I am sure you will enjoy it! 

When I posted the link I had only listened to about half of it (I was that anxious to get it up) but I went back and finished and I can tell you it is absolutely wonderful. 

Even though it was in LA there seemed to be an international audience (I think there were a lot of acting students in attendance).  He did take questions from the audience over the half way point but I think there were only 3 people who got questions owing to the fact that BC went into some very lengthy answers and tried I think to provide detailed explanations to their quiries.  After one really lengthy answer (which was just amazing in the way he allowed us into his acting approach) the host said "This is reallly like a Master Class in acting!" and Ben replied something like "Yes, I guess it is - isn't supposed to be?" 

He also joked about being so chatty and really taxing people's bladders and tiring folks out.  At one point when the third person asked their question he said "You don't have to stand during my reply. Please sit down, my child." And then he immediately apologised for calling her a child (saying it was obvious she wasn't a child at all, etc.) in such a sincere way - I think it is in his nature to quickly apologise for any thing he says that might be perceived as even unintentionally hurting someone's feelings.  It just really struck a chord with me after all the current things.  

At one point he goes into a comprehensive reply about the different forms of acting (Method vs. Classical) and how he employs a range of technics.  Just fascinating in its own to hear his thoughts on the subject but highly entertaining as well.  Just by coincidence I found this bit on the internet about British actors in American movies.  It goes somewhat into the training that classical actors (like Cumberbatch) get as opposed to the sometimes less formal training a number of American actors receive (it is rather broad in its approach but it has a certain point that is interesting).  Ben and Travis touched upon this briefly in their interview.   You can read the article if you like here -

http://insidemovies.ew.com/2015/01/28/selma-british-actors/

When I read it, it reminded me of what Ben had said in this video and how he benefited from having an extensive history of "troding the boards" before he hit it big and why he thought it was so important.  

There is one particularly funny bit that he had the audience roaring - when he acts out following a director's instructions on how to sit "relaxed".  It is just hilarious.

This is just the tip of what he touched upon.  Believe me it is utterly mesmerising in content alone - added benefit... just seeing him so engaged for almost a straight hour.   

-Val

Last edited by Ah-chie (January 28, 2015 4:53 pm)


"The only shipping I know is shipping containers."
                                           -Benedict Cumberbatch
 
Posted by REReader
January 29, 2015 8:57 pm
#73

Thanks for the interview link, Ah-chie, fascinating and engaging. He's really thought into what he does and how he does it, and conveys it so well. 

(That second link to the article just gets me to the front page of Inside Movies EW, but no article.) 


____________________

"Oh, you meant 'spectacularly ignorant' in a NICE way."
 
Posted by nakahara
January 29, 2015 10:07 pm
#74

Good that I read in another thread that this interview was posted here. Definitely worth my time. 


-----------------------------------

I cannot live without brainwork. What else is there to live for? Stand at the window there. Was there ever such a dreary, dismal, unprofitable world? See how the yellow fog swirls down the street and drifts across the dun-coloured houses. What could be more hopelessly prosaic and material? What is the use of having powers, Doctor, when one has no field upon which to exert them?

● Data listing
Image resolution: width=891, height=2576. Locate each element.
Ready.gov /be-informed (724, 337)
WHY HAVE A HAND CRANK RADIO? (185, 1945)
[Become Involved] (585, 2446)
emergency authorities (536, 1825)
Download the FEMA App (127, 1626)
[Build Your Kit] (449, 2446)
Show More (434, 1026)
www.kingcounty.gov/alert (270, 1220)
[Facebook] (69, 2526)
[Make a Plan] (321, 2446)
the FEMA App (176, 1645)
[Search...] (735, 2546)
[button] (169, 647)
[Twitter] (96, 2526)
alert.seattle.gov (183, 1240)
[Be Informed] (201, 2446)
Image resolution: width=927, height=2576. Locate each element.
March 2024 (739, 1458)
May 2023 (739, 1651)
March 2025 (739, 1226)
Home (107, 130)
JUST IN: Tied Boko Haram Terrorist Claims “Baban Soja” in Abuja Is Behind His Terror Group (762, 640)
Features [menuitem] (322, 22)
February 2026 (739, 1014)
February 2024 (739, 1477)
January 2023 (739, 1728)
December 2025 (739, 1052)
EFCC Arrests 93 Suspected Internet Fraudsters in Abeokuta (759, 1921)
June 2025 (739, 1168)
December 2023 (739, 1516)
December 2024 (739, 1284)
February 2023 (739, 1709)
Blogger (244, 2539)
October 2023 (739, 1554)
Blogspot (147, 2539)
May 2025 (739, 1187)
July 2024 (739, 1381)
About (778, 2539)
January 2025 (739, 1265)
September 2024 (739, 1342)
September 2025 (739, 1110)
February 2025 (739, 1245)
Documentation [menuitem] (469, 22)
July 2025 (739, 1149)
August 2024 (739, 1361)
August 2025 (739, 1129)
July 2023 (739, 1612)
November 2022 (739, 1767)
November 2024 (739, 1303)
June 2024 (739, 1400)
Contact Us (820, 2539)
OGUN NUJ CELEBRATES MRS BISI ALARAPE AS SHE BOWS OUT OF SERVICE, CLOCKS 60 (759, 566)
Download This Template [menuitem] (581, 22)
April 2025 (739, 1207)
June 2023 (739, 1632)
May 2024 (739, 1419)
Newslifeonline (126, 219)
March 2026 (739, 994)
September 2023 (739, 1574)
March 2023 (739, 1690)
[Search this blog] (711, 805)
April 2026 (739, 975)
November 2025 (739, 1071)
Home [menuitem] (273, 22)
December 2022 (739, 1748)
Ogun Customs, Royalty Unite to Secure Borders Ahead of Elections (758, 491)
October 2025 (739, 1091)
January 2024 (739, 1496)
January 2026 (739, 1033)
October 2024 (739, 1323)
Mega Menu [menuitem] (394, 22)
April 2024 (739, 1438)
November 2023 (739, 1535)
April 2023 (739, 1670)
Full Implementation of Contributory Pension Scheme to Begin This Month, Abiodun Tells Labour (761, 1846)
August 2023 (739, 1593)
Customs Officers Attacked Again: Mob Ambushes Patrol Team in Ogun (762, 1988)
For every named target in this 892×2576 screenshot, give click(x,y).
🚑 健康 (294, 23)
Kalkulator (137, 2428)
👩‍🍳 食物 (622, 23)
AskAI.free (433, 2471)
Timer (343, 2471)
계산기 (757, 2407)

● Exercise set
(a) Change "front page" to "home page" and give the forum thread again, starting at the words "-Benedict Cumb" and stopping after "but no article.)".
(b) According to the forum thread, which two forms of acting did he compare in his comprehensive reply?
The records are material kept apart from the forum thread.

● Responses to the exercise
(a)
-Benedict Cumberbatch
 
Posted by REReader
January 29, 2015 8:57 pm
#73

Thanks for the interview link, Ah-chie, fascinating and engaging. He's really thought into what he does and how he does it, and conveys it so well. 

(That second link to the article just gets me to the home page of Inside Movies EW, but no article.)

(b) Method and Classical acting.